Cell Medica is a London-based biotech which develops, manufactures and markets personalised cell immunotherapeutics for infectious disease and cancer. It has therefore just acquired a Swiss antibody manufacturing biotech Delenex, to help its progress into the CAR-T field.
Update 20/07/16: Cell Medica has also just received EMA Orphan Drug Designation for their CMD-003 candidate. This means it can obtain regulatory and financial incentives for developing and marketing CMD-003, along with a ten-year period of marketing exclusivity within the EU after product approval.
Delenex is based in Schlieren (Switzerland) and manufactures locally and systemically applied antibody therapeutics. Founded in September 2009, it was a spin-off from Zurich’s ESBATech (now a Novartis company).
On the other hand, Cell Medica is working in collaboration with the Baylor College of Medicine in Texas to develop next-generation cellular immunotherapies incorporating chimeric antigen receptors (CAR).
Roughly this time last year, the company got FDA Orphan Drug Designation for its leading Cancer immunotherapy (CMD-003) under development for Epstein-Barr Virus positive non-Hodgkin lymphomas. Now it is currently recruiting for a Phase II trial (‘CITADEL‘).
So what will Delenex bring to Cell Medica’s R&D?
The acquisition will enable Cell Medica to accelerate the development of gene-modified immune cell products with enhanced potency for the treatment of cancer.
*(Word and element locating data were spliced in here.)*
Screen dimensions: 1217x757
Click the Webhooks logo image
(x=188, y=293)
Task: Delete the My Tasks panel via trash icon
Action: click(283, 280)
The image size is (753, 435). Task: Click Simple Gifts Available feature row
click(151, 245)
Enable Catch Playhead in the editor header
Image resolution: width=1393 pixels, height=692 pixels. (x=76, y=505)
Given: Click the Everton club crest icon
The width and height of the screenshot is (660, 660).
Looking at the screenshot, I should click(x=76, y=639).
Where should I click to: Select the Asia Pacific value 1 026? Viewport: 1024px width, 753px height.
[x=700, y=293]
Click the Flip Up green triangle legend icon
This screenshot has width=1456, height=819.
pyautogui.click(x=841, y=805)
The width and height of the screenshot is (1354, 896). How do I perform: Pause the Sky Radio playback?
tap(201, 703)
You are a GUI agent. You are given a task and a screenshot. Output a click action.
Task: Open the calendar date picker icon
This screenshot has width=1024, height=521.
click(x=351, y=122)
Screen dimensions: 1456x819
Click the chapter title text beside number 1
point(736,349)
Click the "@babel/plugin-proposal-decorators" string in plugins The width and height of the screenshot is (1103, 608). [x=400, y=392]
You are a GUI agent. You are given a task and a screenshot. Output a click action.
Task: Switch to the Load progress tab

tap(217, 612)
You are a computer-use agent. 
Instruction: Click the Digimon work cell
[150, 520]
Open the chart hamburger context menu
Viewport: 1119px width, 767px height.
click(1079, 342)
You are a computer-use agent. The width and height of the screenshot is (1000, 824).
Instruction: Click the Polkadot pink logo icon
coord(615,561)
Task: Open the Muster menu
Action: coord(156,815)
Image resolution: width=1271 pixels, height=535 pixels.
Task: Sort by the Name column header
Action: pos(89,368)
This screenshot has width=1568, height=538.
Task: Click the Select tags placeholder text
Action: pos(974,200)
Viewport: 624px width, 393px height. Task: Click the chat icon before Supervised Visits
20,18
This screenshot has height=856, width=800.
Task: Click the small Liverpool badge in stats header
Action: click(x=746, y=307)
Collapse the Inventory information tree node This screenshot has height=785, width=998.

This is because Delenex’s antibody platform (PENTRA) allows rapid development of humanized antibody types, including single chain Fv fragments (scFv), IgG and bispecific antibodies.
‘PENTRA bodies‘ are also highly potent and stable antibody fragments, which can easily penetrate tissues and cross barriers in humans. These therefore have the potency for the treatment of cancers that do not respond to conventional therapies.
Buying out Delenex will also potentially help ease the manufacturing process of CAR-T (which can be quite challenging) and the cost.
The Delenex scientific team and laboratory facilities based in Schlieren will form a key part of Cell Medica’s international R&D operations and will be re-named Cell Medica Switzerland AG.